The stock market kicked off the new trading week with an uninspiring performance and the major indices took a breather after last weeks record closing session.

The stock market moved nicely higher Tuesday, as traders reacted favorably to the latest batch of corporate profit reports. Mastercard ($MA) shares jumped after results beat the Street’s expectations. Mastercard delivered $3.4 billion vs. $3.28 billion expected in revenue and EPS of $1.34 vs. $1.23 expected.

The major U.S. indexes began Wednesday’s session up sharply, setting all-time intraday highs soon after the opening bell before paring the gains around the midday hour. The recent rally has been emboldened by a strong earnings season and a favorable economic outlook, as a majority of reporting companies continue to deliver in-line or better-than-expected quarterly performance data.

Facebook ($FB) crushed expectations with third-quarter earnings of $1.59 a share, well ahead of estimates of $1.28, while revenue in the quarter jumped 47% from a year earlier to $10.3 billion.
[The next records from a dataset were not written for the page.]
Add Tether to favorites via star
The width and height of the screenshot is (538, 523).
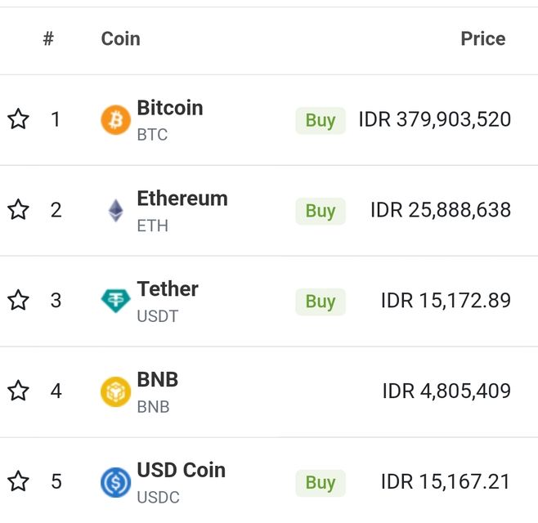(18, 301)
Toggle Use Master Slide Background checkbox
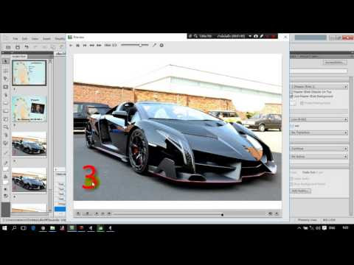354x265 pixels. coord(292,96)
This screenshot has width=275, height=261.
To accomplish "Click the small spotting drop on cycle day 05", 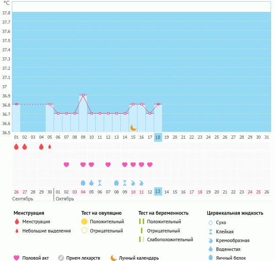I will pos(50,147).
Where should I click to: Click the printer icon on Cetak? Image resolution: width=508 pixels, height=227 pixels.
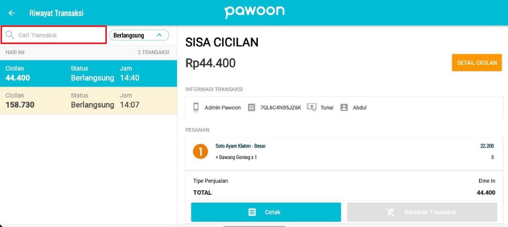252,212
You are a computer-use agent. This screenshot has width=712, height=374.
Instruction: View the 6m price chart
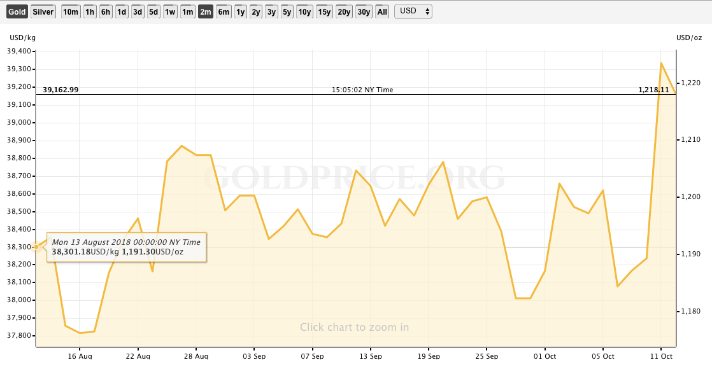pyautogui.click(x=224, y=11)
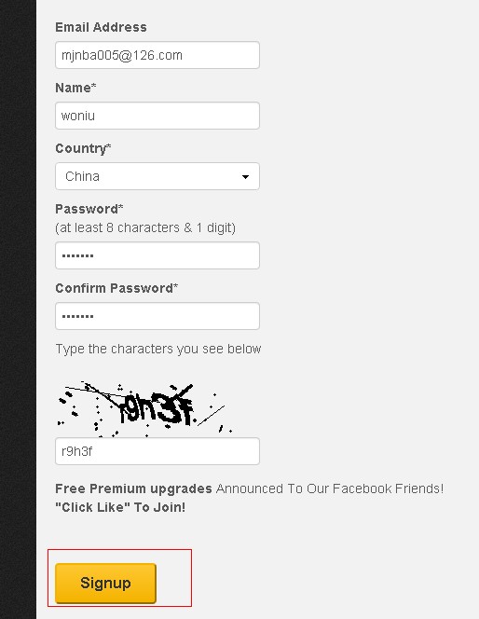Image resolution: width=479 pixels, height=619 pixels.
Task: Click the password requirement hint text
Action: coord(145,227)
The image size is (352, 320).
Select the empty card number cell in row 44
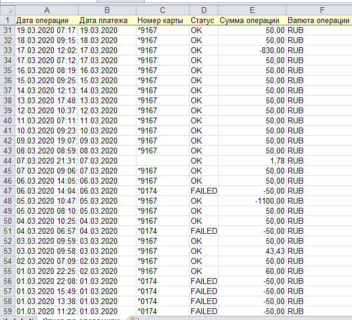[x=162, y=161]
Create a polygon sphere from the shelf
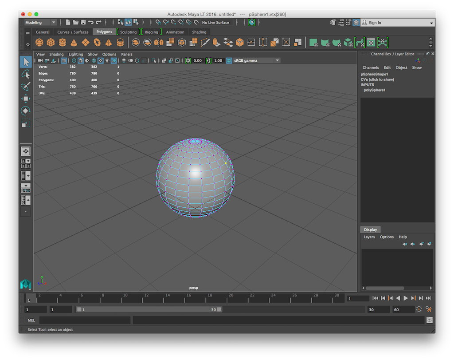The width and height of the screenshot is (454, 360). (39, 43)
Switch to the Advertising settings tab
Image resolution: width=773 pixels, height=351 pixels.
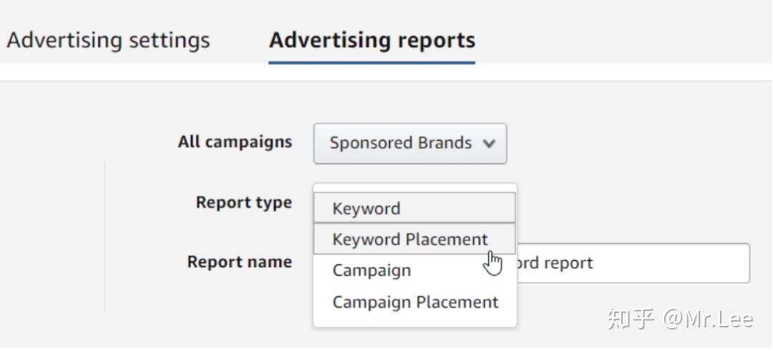(107, 40)
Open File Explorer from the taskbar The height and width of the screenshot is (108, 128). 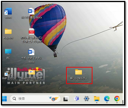(97, 99)
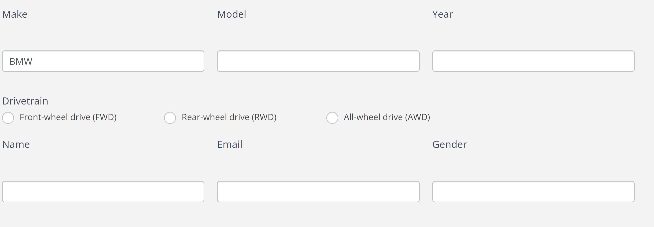Click the Email input box
The height and width of the screenshot is (227, 654).
[318, 192]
The social media giant also warned that its profitability would be affected by ongoing investments in security. Facebook and other tech giants have testified before Congress this week about the role their platforms and services played in Russian interference in the U.S. presidential election.

 

 

Some of the week’s most notable headlines came out of the nation’s capital, including details on the House’s tax reform bill on Thursday. The highlight of the bill is an immediate and permanent reduction in the corporate tax rate from 35.0% to 20.0%. Stocks initially sold off in reaction to the bill but quickly bounced back.
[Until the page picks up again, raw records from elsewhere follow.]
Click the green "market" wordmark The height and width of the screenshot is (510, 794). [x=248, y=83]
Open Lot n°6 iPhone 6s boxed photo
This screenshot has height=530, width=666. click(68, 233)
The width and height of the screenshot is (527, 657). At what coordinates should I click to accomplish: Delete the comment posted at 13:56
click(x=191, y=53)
Elsewhere in Washington, President Trump nominated Fed Governor Jerome Powell for the position of Fed Chair. The U.S. central bank reiterated its belief that the economy will continue to expand at a moderate pace and said nothing to alter the market’s expectation for a rate hike in December.
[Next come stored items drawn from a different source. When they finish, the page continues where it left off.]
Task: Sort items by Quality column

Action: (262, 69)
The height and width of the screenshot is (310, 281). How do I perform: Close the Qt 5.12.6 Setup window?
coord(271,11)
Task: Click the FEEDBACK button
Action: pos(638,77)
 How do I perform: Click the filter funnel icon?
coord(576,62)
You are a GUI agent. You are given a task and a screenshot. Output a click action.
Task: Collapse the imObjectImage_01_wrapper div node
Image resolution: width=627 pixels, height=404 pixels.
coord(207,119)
Apple Inc, ($AAPL) reported after the bell on Thursday. The iPhone maker posted better-than-expected fiscal fourth-quarter earnings and upbeat guidance for the coming quarter. A solid forecast tamed any fears that the company might see underwhelming iPhone sales.

 

 

On the company’s conference call following the release of the results on Thursday, CEO Tim Cook said Apple was “bullish’ on the holiday season. “This is going to be the best holiday season yet,” Cook said.

Tesla Inc. ($TSLA) missed earnings estimates and pushed out some of CEO Elon Musk’s ambitious production targets. For the quarter, Tesla posted an adjusted loss of $2.92 a share, substantially wider than the shortfall of $2.31 that analysts had expected. Revenue of $2.98 billion exceeded the consensus call of $2.95 billion.

Traders received a batch of economic news items Friday morning. Foremost, nonfarm payrolls increased by 261,000 in the month of October, coming in weaker than had been anticipated. However, the headline unemployment rate dipped to 4.1%, which was a positive surprise, especially as the labor-force participation rate declined to 62.7%.